::: EXTRACTED INFORMATION

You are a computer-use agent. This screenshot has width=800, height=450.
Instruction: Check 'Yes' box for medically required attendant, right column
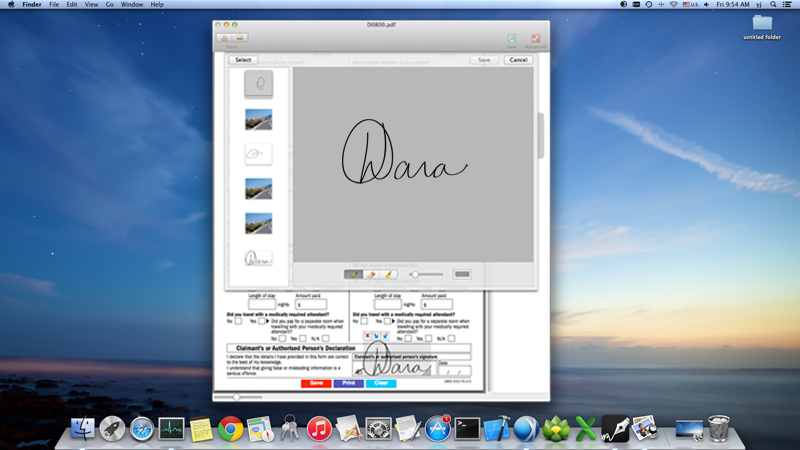coord(387,321)
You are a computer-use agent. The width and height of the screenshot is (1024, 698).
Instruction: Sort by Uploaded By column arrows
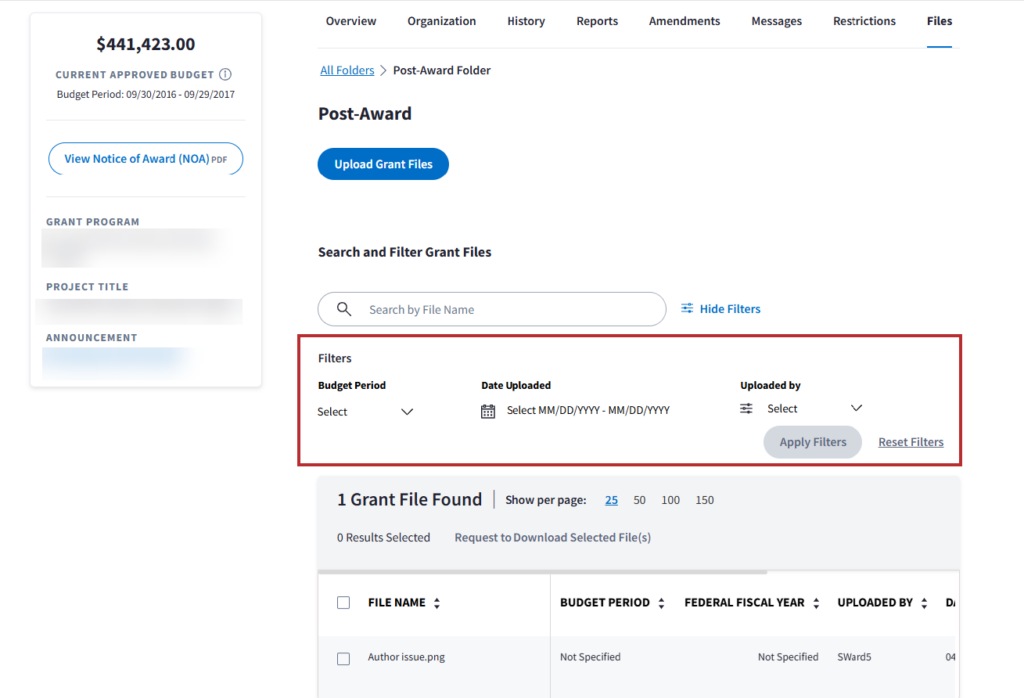924,603
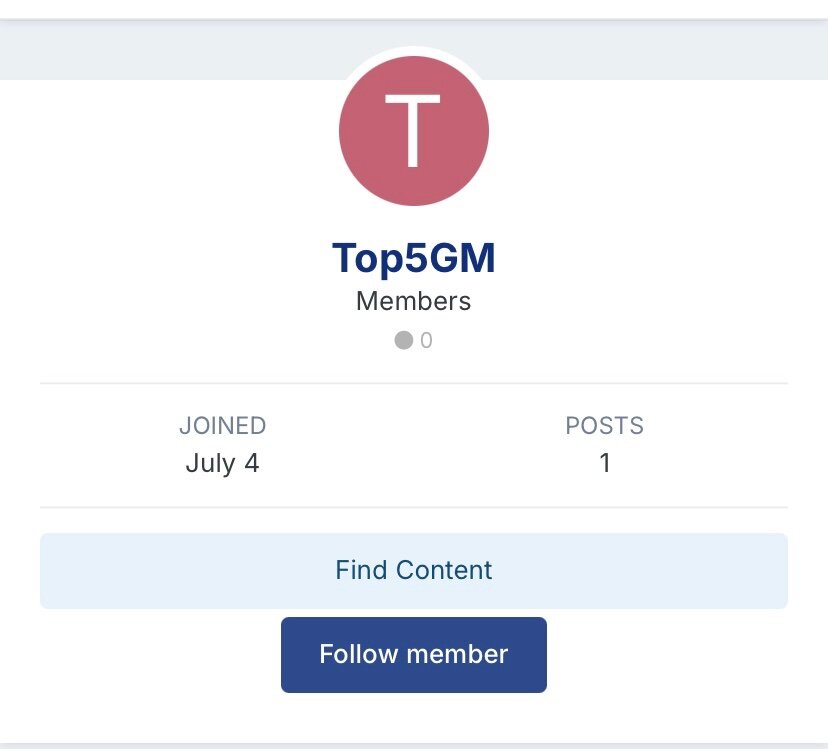Image resolution: width=828 pixels, height=749 pixels.
Task: Click the July 4 join date
Action: tap(222, 464)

::::::

- _TRY IT_: Copy exactly, without pictures, the lines above from the one with "Instruction: Check 'Yes'" down to the one with "You are a computer-use agent. The", inclusive.

- _COMPLETED TASK_:
Instruction: Check 'Yes' box for medically required attendant, right column
coord(387,321)
You are a computer-use agent. The width and height of the screenshot is (1024, 698).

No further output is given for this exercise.